India, Vietnam halt ‘trade war’ on agricultural imports

Vietnam and India have agreed to relax import bans on each other’s agricultural produce after a period of tit for tat that hurt both countries’ businesses.

India on Friday lifted the ban on the importation of Vietnamese coffee, black pepper, cassava, cinnamon and dragon fruit, according to Nguyen Mai Oanh, vice chairwoman of the Vietnam Pepper Association.

The ban was introduced on March 7 in what appeared to be India’s response to an earlier ban by Vietnam’s Ministry of Agriculture and Rural Development, which blocked all imports of peanuts, cassia seeds, cocoa, common beans and tamarind from the South Asian country, starting March 1.

The Vietnamese ban was attributed to the high risk of Indian nuts being infected with Caryedon serratus, a species of beetle not found in Vietnam and which could be harmful to the Southeast Asian country’s crops.

After reviewing requests from agricultural exporters of both countries, Vietnamese and Indian authorities sat down over the bans and consented to resume bilateral trade of the products, while maintaining strict monitoring measures.

Vietnam exported close to 46,000 metric tons of coffee beans to its South Asian trade partner in 2016, raking in US$79.4 million in turnover, according to statistics from the General Department of Vietnam Customs.
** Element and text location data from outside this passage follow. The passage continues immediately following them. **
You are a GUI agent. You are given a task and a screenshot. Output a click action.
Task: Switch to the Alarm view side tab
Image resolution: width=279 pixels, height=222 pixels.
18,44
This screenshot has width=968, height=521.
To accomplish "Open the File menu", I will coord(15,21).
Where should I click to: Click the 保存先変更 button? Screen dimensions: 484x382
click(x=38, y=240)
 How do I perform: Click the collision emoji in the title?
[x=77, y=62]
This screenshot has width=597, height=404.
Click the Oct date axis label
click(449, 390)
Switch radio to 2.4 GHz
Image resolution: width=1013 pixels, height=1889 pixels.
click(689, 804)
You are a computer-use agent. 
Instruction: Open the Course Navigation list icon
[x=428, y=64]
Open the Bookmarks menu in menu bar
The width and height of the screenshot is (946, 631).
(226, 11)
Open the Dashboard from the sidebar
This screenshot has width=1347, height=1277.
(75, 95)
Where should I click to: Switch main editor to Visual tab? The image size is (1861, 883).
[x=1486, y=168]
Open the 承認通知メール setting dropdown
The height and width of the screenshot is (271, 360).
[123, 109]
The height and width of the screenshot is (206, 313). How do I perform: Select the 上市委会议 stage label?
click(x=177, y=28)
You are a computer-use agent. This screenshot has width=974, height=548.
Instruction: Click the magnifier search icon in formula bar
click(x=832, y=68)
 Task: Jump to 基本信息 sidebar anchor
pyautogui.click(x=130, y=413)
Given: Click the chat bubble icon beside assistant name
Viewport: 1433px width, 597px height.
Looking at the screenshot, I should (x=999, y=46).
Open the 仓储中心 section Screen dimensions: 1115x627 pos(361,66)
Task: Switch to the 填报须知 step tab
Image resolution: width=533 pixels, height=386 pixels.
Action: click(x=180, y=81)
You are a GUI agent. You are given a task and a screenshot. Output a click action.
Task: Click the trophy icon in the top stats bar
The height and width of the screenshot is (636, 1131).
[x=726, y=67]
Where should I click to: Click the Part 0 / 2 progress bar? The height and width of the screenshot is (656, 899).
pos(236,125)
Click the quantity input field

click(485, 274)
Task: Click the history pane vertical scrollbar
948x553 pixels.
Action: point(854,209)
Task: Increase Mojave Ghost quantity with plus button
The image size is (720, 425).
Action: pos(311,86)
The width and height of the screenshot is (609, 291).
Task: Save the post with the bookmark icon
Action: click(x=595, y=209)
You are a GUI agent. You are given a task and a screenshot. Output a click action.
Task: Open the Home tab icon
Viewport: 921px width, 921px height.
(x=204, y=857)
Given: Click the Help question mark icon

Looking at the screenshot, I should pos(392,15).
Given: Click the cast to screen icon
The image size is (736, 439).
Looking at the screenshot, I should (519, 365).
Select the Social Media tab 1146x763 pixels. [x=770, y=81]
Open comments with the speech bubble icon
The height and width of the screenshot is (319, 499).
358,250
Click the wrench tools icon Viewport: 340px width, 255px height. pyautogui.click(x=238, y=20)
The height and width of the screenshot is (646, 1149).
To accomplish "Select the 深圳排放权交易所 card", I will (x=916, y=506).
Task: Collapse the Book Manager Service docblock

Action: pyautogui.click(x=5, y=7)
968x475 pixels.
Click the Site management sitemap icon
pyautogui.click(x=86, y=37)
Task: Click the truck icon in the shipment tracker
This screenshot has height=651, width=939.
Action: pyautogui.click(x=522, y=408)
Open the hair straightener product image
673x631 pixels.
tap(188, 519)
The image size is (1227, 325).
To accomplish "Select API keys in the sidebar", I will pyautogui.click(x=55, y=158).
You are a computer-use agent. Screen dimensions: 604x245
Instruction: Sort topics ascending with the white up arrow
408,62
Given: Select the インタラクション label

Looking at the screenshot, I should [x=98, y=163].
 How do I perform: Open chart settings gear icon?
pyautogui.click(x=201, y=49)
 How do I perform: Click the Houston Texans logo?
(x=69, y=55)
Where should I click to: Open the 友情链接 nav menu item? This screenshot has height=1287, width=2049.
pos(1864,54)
India imported 11,000 metric tons of black pepper worth $84.2 million from Vietnam last year, according to the same source.

Shipments to India make up 2.5 and 6.2 percent of Vietnam’s total coffee and black pepper exports in 2016, respectively.

Nguyen Quang Binh, a Vietnamese coffee expert, asserted that India’s barring Vietnamese produce would not have had a profound impact on Vietnam’s agricultural exports, as the Indian market accounts for only a small fraction of Vietnam’s shipments.

However, Binh noted that India is a significant importer of Vietnam’s medium-quality coffee beans for the production of instant coffee.

The South Asian country imports between 45,000 and 46,000 metric tons of such coffee beans from Vietnam every year, Binh said.